Ночью девушке стало опять плохо.

— Мне почти каждую ночь тяжело, — жаловалась она врачу. В это время на дворе сторожа начали бить два часа. Послышалось «дер... дер...», и она вздрогнула.

— Вас беспокоят эти стуки? — спросил он.

— Не знаю. Меня все тут беспокоит...

Врач понял, что причина страданий девушки — та же грубая сила, которая угнетает всех, кто с ней соприкасается. Теперь он видел перед собой уже не дочь фабрикантки, а больную с мягким, страдальческим выражением лица, которое было разумно и трогательно.

Он знал, что сказать девушке, «для него было ясно, что ей нужно поскорее оставить пять корпусов и миллион, если он у нее есть, оставить этого дьявола». Он говорил с девушкой не как ученый медик, а как умный и теплый собеседник, его простые слова девушка поняла как призыв к новой, хорошей жизни, и ей стало легче. Провожая врача на следующее утро, «она смотрела на него, как вчера, грустно и умно, улыбалась, говорила и все с таким выражением, как будто хотела сказать ему что-то особенное, важное, — только ему одному». Может быть, она хотела сказать о том, что она решила «перевернуть свою жизнь», как героиня рассказа «Невеста»... А чеховский врач, уезжая, «думал о том времени, быть может, уже близком, когда жизнь будет такою же светлою и радостной, как это тихое, воскресное утро...»

В своем последнем произведении «Невеста» Чехов рисует измененного болезнью, очень худого, с большими глазами, с длинными худыми пальцами, бородатого и все-таки красивого человека. Но это не сломленный болезнью неудачный революционер, не тяжелый неврастеник, это — глашатай прекрасного будущего, такой же больной, как создавший этот образ писатель. Он убеждает героиню рассказа Надю уйти от пошлого жениха, сытой обывательщины, от мещанского счастья...

Надя «перевернула свою жизнь» и устремилась к активной борьбе, а Саша тихо ушел из жизни.

«Прощай, милый Саша!» — думала девушка, и впереди ей рисовалась жизнь новая, широкая, просторная...

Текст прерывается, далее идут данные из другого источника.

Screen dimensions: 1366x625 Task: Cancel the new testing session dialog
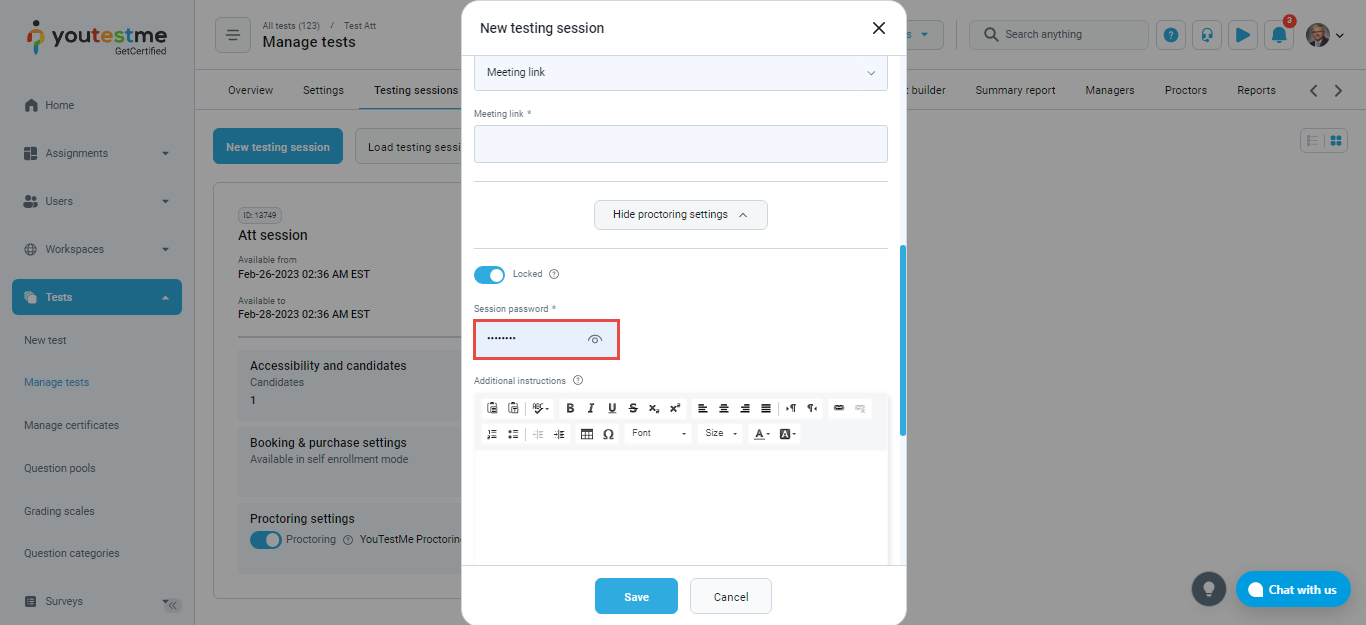730,597
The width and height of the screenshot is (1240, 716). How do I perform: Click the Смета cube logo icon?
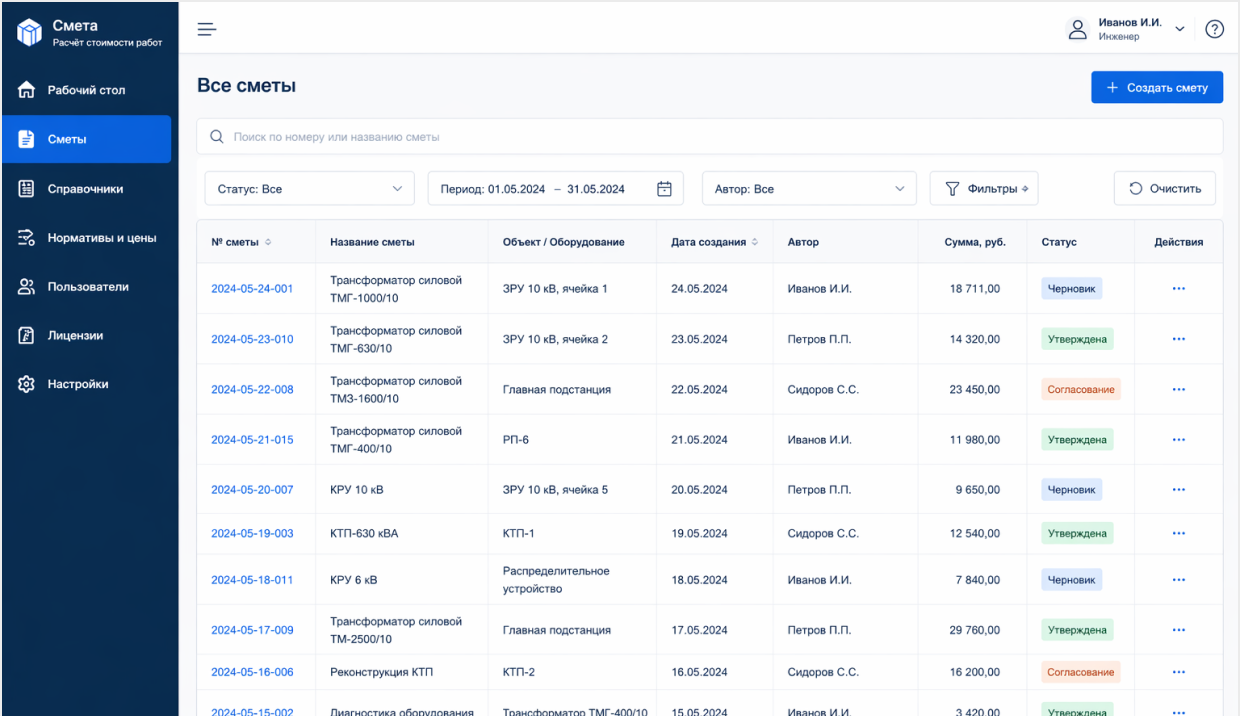pyautogui.click(x=29, y=33)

Имя Чехова, всегда призывавшего людей к новой, широкой жизни, имя писателя, сочетавшего в себе нежную любовь к правде и острую ненависть к лжи, насилию и пошлости, имя гуманиста, понимавшего страдания больного человека и бесконечно страдавшего всю свою жизнь, дорого людям как символ борьбы за человеческое счастье.

Примечания

1. Из письма А.П. Чехова к А.С. Суворину от 29 марта 1890 г.